“I had an overwhelming foreboding that something terrible was about to happen to me, and I wouldn’t be able to escape. ”
My college life was enriched with family, friends, sorority sisters, successful academic achievement, and a loving boyfriend. But one night, a terrifying new element was suddenly added. Lying in bed, I began to sweat profusely. My heart was racing and I could not stay still. I had an overwhelming foreboding that something terrible was about to happen to me, and I wouldn’t be able to escape. When I called my dad to explain my symptoms, he suggested that I go to the hospital.

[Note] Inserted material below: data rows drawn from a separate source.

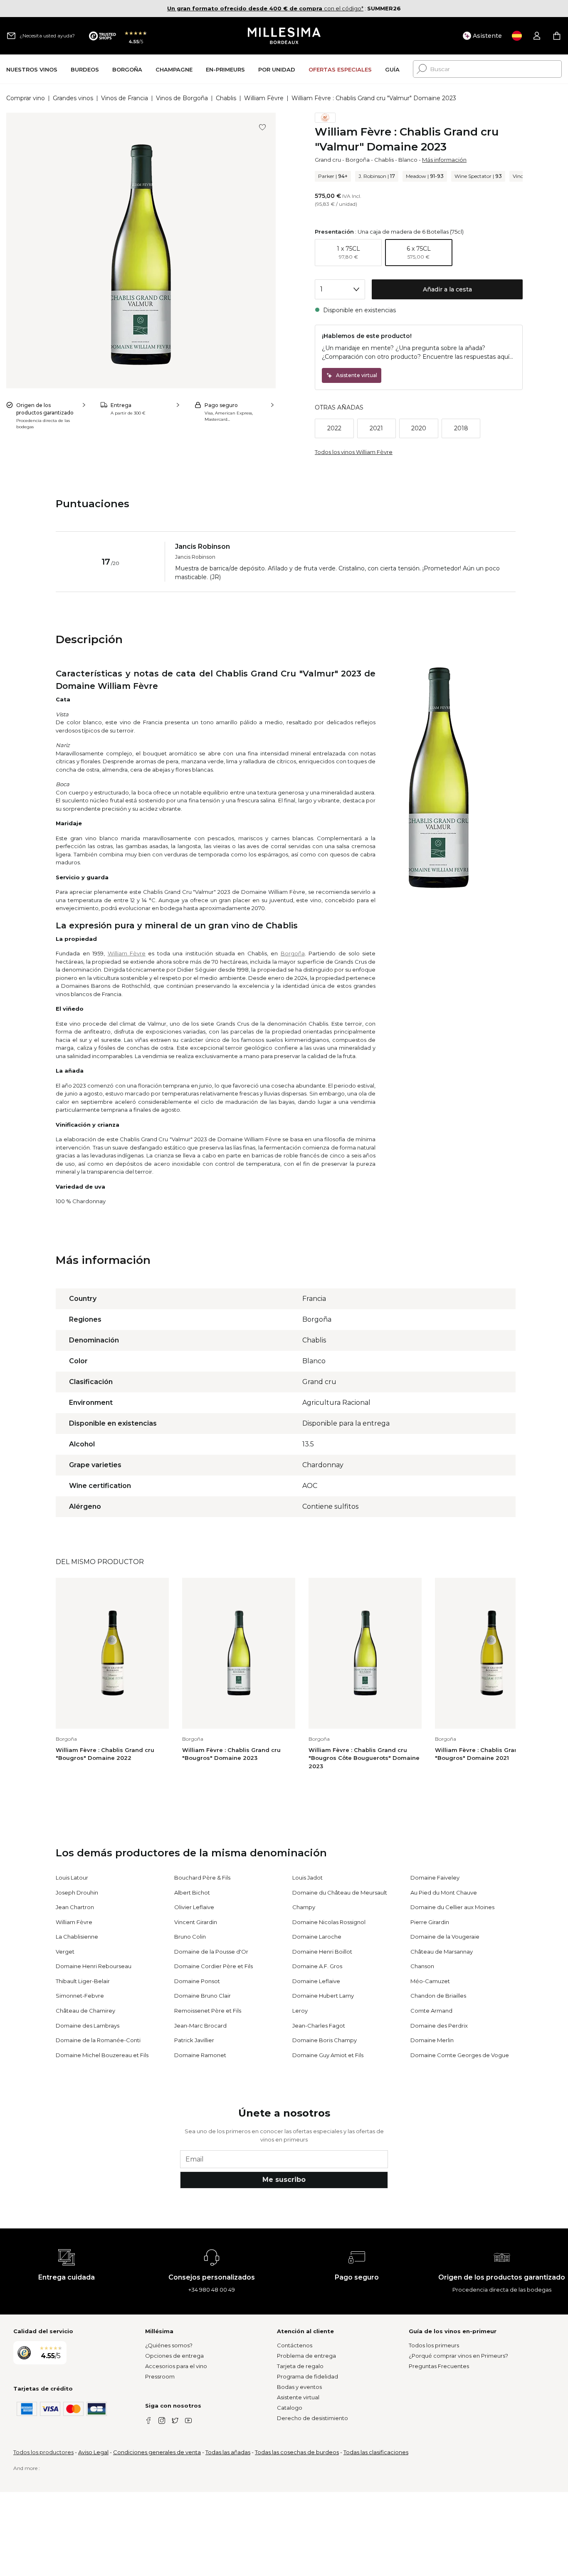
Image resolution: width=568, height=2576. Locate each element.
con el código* (265, 8)
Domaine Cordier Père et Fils (213, 1966)
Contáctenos (294, 2345)
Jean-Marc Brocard (200, 2025)
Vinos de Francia (124, 98)
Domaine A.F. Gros (317, 1966)
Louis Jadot (307, 1877)
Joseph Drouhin (77, 1892)
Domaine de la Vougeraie (444, 1936)
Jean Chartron (75, 1907)
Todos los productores (43, 2452)
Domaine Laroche (316, 1936)
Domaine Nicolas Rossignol (328, 1922)
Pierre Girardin (429, 1922)
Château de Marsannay (441, 1951)
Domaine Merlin (432, 2040)
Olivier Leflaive (194, 1907)
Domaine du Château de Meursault (339, 1892)
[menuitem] (31, 69)
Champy (303, 1907)
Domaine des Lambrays (87, 2025)
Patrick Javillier (194, 2040)
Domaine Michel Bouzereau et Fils (102, 2055)
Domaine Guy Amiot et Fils (327, 2055)
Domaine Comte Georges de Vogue (459, 2055)
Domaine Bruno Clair (202, 1995)
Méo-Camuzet (430, 1981)
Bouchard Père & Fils (202, 1877)
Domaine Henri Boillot (322, 1951)
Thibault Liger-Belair (83, 1981)
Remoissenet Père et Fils (207, 2010)
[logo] (284, 35)
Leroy (300, 2010)
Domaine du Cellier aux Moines (452, 1907)
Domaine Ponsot (197, 1981)
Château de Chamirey (85, 2010)
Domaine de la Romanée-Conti (98, 2040)
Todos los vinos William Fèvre (354, 452)
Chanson (422, 1966)
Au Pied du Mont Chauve (443, 1892)
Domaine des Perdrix (439, 2025)
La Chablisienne (77, 1936)
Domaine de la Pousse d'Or (211, 1951)
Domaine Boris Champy (324, 2040)
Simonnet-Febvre (80, 1995)
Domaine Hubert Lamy (323, 1995)
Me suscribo (284, 2180)
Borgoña (358, 159)
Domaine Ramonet (200, 2055)
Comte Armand (431, 2010)
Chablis (226, 98)
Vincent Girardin (195, 1922)
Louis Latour (72, 1877)
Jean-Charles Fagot (318, 2025)
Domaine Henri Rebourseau (93, 1966)
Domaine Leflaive (316, 1981)
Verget (65, 1951)
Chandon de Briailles (438, 1995)
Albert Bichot (192, 1892)
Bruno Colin (190, 1936)
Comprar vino (25, 98)
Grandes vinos (73, 98)
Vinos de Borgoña (182, 98)
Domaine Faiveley (434, 1877)
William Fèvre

I went there alone because I couldn’t bear the thought of anyone seeing me in a helpless, hopeless state. The doctor thought I might be dehydrated, so he gave me fluids and medication to help me sleep. But I lay awake confused and crying. I went through my days smiling on the outside and broken on the inside. People surrounded me, yet I felt completely isolated. I slept and ate very little and thought very little about anything other than how pathetic I was. Although a small part of me understood the anxiety I was feeling, the other part of me thought I was crazy. I was sure of only one thing: I was alone in my condition. It wasn’t long before I discovered how wrong I was.
With support and love from my family, I sought help, opened up, and learned that what I was experiencing—panic disorder—was a common secret struggle among many college students, as well as some of my family members. My grandmother had experienced the same symptoms at my age 50 years earlier. Unfortunately for her, mental health resources were very limited then. I discovered I was genetically predisposed to this condition, but like my grandmother, I could overcome it.
Four years have passed since my first panic attack. I am earning a master's degree in public health, and my plan is to promote mental health resources. I will also work to eliminate stigma surrounding mental health problems, and as my family showed me, I will show others suffering from an anxiety disorder that they are not alone.